Tom Plate is an American journalist whose international career has seen him working at media institutions from London to Los Angeles. Born in New York, he completed his studies at Amherst College (cum laude, Phi Beta Kappa) and Princeton University’s Woodrow Wilson School of Public and International Affairs, where he earned his master’s degree in public and international affairs. His syndicated column focusing on Asia and America runs regularly in major newspapers in Dubai, Singapore, Hong Kong, Seoul, Tokyo, Providence (Rhode Island) and other U.S. outlets.
He has received awards from the American Society of Newspaper Editors, the California Newspaper Publishers Association and the Greater Los Angeles Press Club. In 1993, when he was Editor of the Editorial Pages, the Los Angeles Times garnered the Pulitzer Prize for its coverage of the Los Angeles riots.
From 1994 to 2008, he taught in the communication and policy studies departments at the University of California, Los Angeles. He has been a Media Fellow at Stanford University and a fellow in Tokyo at the Japanese Foreign Press Center’s annual Asia-Pacific Media Conference.
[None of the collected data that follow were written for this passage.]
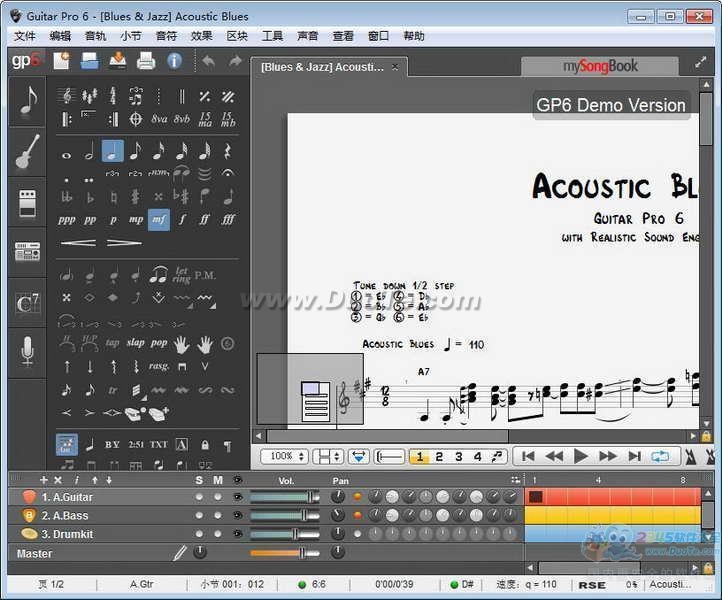Open the instrument guitar panel
The image size is (722, 600).
27,152
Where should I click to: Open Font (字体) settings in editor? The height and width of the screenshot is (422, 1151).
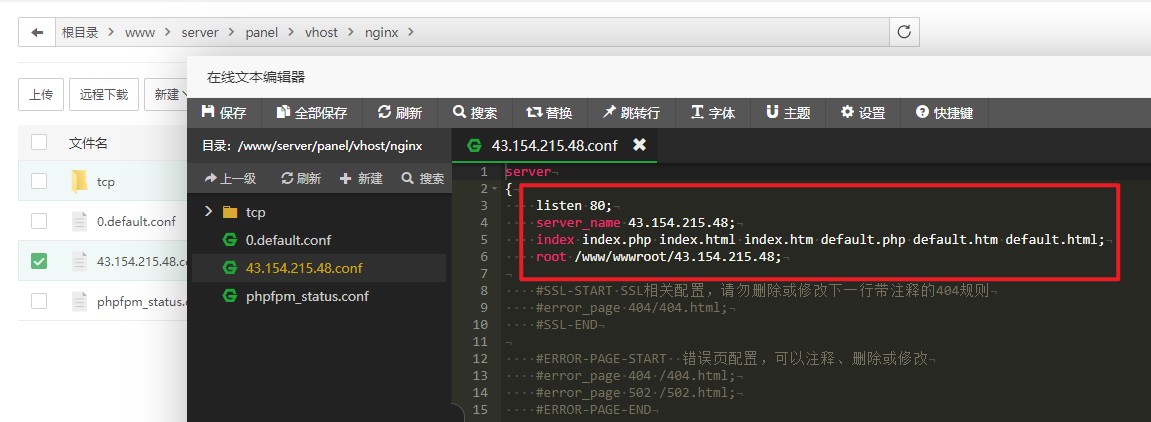[x=713, y=113]

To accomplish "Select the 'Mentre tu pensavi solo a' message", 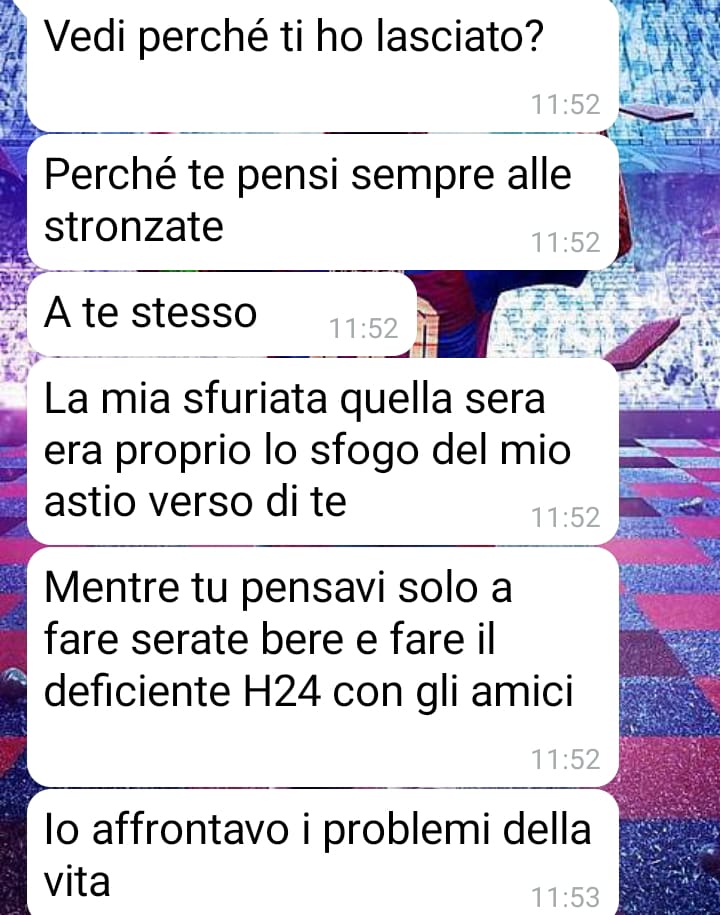I will [323, 667].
He was the founder of the non-profit Asia Pacific Media Network (APMN), whose webpages migrated to the University of Southern California (USC) as ‘Asia Media’ and ‘Asia Pacific Arts’. He also founded and is currently director of the Pacific Perspectives Media Center in Beverly Hills, California, a non-profit organization under APMN that syndicates high-end op-eds and manages a website ‘Pacific Perspectives Front Page’ (pacificpersepectives.blogspot.com).
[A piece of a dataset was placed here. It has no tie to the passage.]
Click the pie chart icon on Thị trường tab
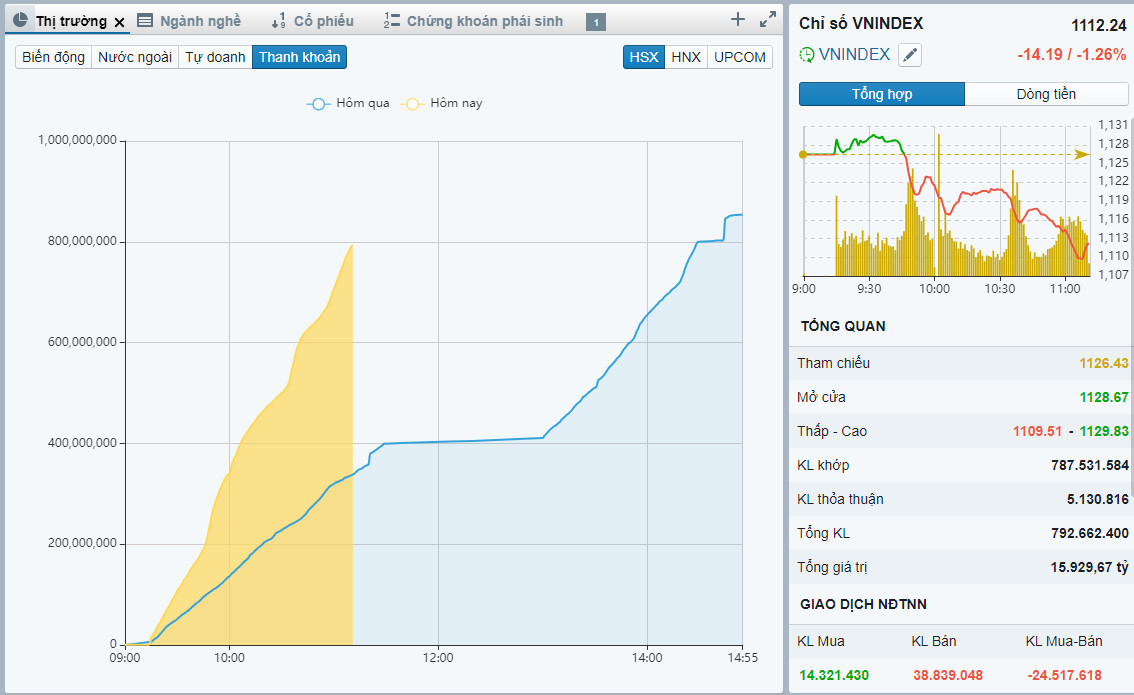1134x695 pixels. pyautogui.click(x=20, y=20)
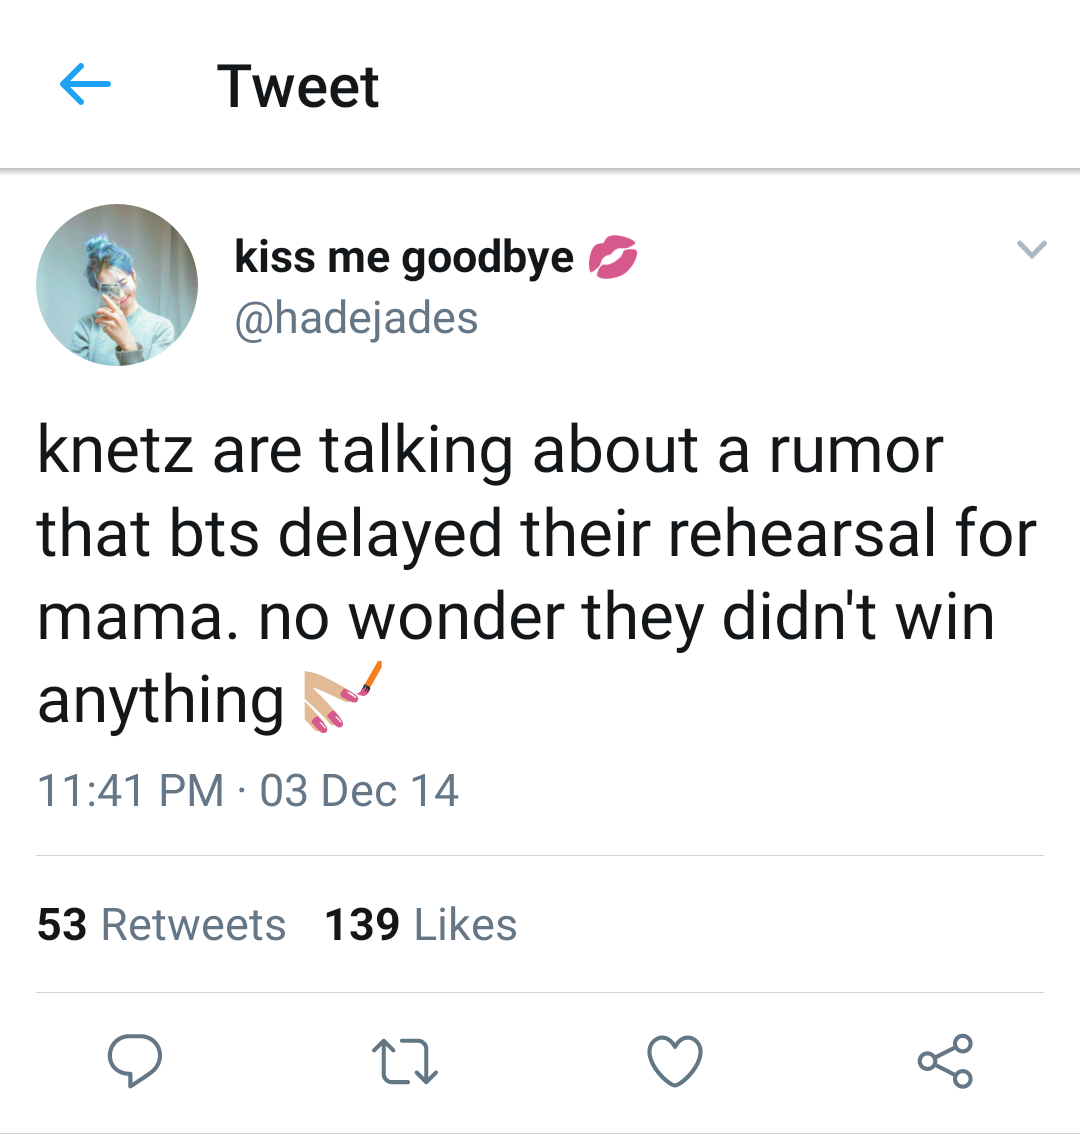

On the West Coast, he is a board member of the Pacific Century Institute and a Senior Fellow at the USC Center for the Digital Future, as well as a long-standing member of the World Affairs Council of Los Angeles and the Pacific Council on International Policy; on the East Coast he is a long-standing member of the Princeton Club of New York, the Century Association (recently resigned) and the Phi Beta Kappa Society.
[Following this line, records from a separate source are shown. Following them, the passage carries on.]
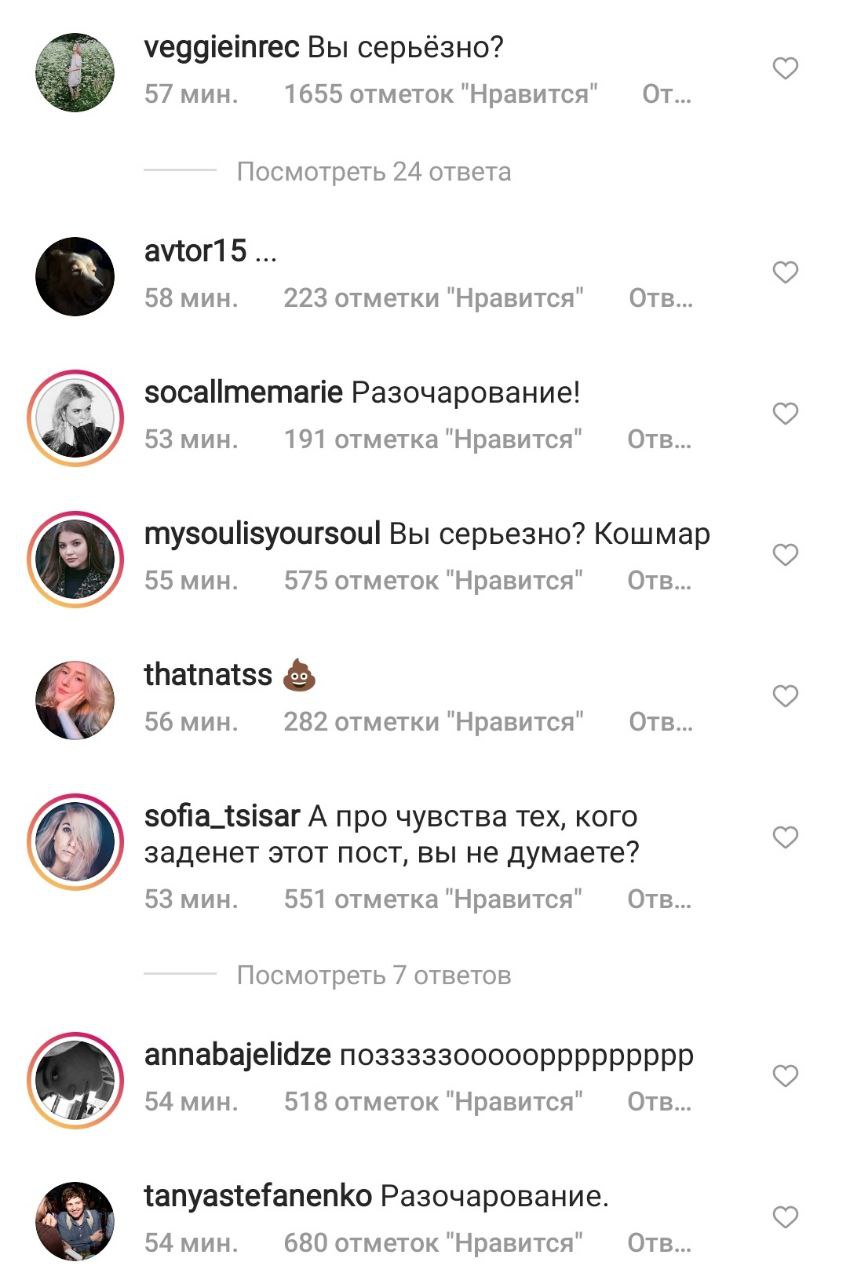Image resolution: width=848 pixels, height=1280 pixels.
Task: Open sofia_tsisar's story avatar
Action: (75, 842)
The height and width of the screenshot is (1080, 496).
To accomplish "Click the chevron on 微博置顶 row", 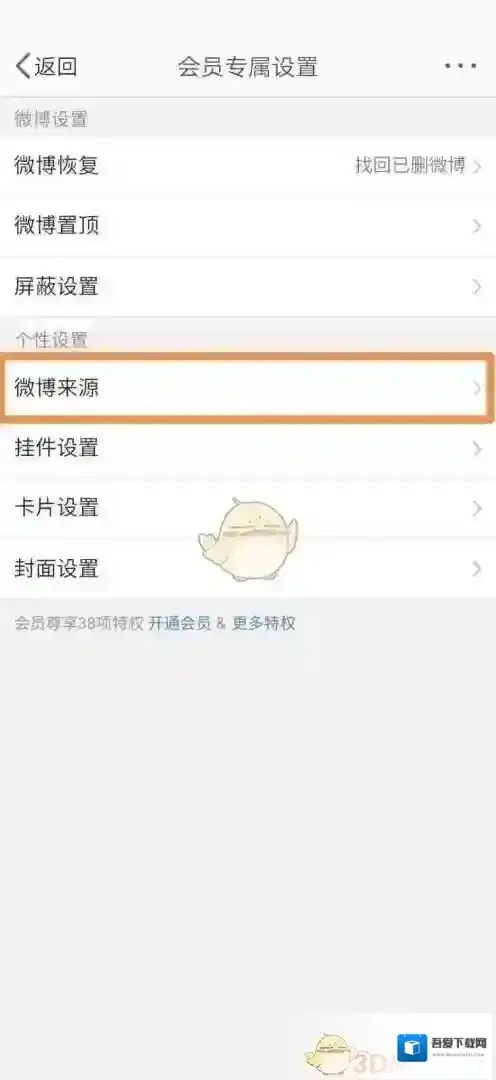I will tap(477, 226).
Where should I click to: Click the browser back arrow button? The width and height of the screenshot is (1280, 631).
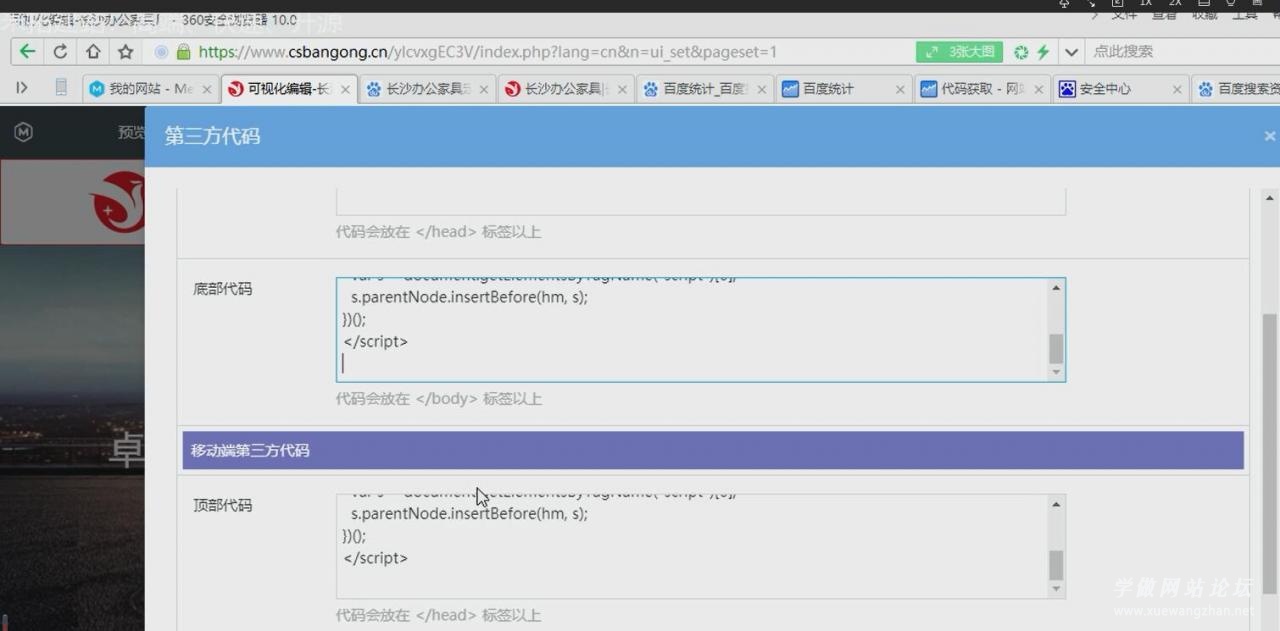tap(27, 52)
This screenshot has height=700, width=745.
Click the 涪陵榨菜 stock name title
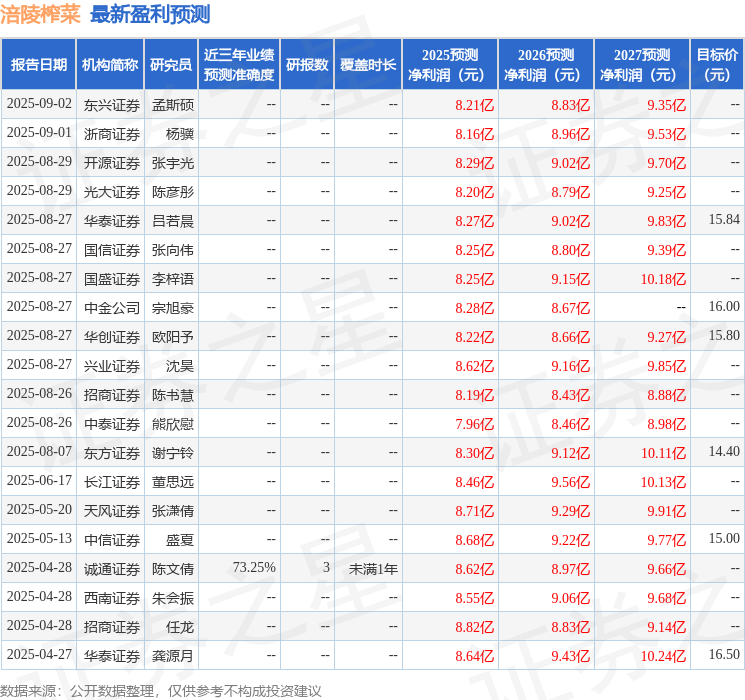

Tom is also the author of six books, including Confessions of an American Media Man (Marshall Cavendish 2007), now into its second edition, and which has been published in Korean and Vietnamese editions. He has been listed in Who’s Who in America and for years was a participant at the retreats of the World Economic Forum in Davos, Switzerland. A former Franciscan seminarian, he resides in Beverly Hills with his wife Andrea, a licensed clinical social worker, and their four cats.